(Stored items)
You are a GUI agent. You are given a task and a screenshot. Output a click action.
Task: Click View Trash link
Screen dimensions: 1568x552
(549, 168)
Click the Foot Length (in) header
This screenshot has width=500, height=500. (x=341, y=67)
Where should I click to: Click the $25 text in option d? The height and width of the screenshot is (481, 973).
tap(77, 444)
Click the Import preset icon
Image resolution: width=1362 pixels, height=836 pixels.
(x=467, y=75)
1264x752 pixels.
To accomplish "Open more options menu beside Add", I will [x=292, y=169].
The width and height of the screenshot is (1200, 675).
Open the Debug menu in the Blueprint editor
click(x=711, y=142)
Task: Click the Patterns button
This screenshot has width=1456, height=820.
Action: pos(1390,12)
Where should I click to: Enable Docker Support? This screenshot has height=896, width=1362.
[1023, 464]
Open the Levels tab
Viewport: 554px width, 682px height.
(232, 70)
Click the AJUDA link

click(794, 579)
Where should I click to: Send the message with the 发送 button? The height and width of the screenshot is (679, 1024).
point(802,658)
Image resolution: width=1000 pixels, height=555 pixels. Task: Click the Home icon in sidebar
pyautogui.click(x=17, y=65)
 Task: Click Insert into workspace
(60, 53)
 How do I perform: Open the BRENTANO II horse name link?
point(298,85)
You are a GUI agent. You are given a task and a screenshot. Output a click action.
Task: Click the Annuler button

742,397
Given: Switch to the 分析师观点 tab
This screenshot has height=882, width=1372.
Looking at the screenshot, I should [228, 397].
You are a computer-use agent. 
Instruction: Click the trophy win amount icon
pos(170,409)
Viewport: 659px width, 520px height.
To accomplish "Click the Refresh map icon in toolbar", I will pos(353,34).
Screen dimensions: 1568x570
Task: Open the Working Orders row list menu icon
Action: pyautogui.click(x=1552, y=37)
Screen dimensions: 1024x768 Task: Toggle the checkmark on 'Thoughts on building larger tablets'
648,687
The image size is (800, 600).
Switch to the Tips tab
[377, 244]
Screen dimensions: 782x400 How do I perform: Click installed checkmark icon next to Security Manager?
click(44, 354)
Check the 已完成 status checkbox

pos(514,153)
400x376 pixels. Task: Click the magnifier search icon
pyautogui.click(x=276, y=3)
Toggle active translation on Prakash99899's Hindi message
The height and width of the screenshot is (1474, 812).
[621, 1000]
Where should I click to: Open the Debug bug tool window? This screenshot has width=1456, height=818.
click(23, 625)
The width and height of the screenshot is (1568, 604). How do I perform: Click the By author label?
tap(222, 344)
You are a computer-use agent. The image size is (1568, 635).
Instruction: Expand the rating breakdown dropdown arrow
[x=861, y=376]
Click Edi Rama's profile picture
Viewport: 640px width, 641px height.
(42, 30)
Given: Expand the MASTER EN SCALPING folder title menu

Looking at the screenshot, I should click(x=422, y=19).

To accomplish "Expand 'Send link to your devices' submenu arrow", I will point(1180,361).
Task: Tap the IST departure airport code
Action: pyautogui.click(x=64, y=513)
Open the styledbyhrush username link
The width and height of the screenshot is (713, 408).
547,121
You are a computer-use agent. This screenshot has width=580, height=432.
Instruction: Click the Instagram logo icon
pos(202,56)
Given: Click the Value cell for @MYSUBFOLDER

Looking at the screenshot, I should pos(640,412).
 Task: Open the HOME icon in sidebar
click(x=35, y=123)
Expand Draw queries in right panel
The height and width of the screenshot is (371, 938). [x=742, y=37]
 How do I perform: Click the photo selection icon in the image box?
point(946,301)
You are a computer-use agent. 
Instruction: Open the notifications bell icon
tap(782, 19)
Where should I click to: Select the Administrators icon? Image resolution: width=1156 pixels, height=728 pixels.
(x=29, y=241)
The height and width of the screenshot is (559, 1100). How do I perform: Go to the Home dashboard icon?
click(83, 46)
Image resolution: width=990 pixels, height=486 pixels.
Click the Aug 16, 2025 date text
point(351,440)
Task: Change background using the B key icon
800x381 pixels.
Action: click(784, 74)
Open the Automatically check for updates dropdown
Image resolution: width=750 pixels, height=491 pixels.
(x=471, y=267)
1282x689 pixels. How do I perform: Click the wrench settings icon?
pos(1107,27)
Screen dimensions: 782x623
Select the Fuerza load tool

_PROBLEM STATEMENT_: Across the data, count every line where the string "size" turns up, then write only that count.

_OUTPUT BELOW_: 2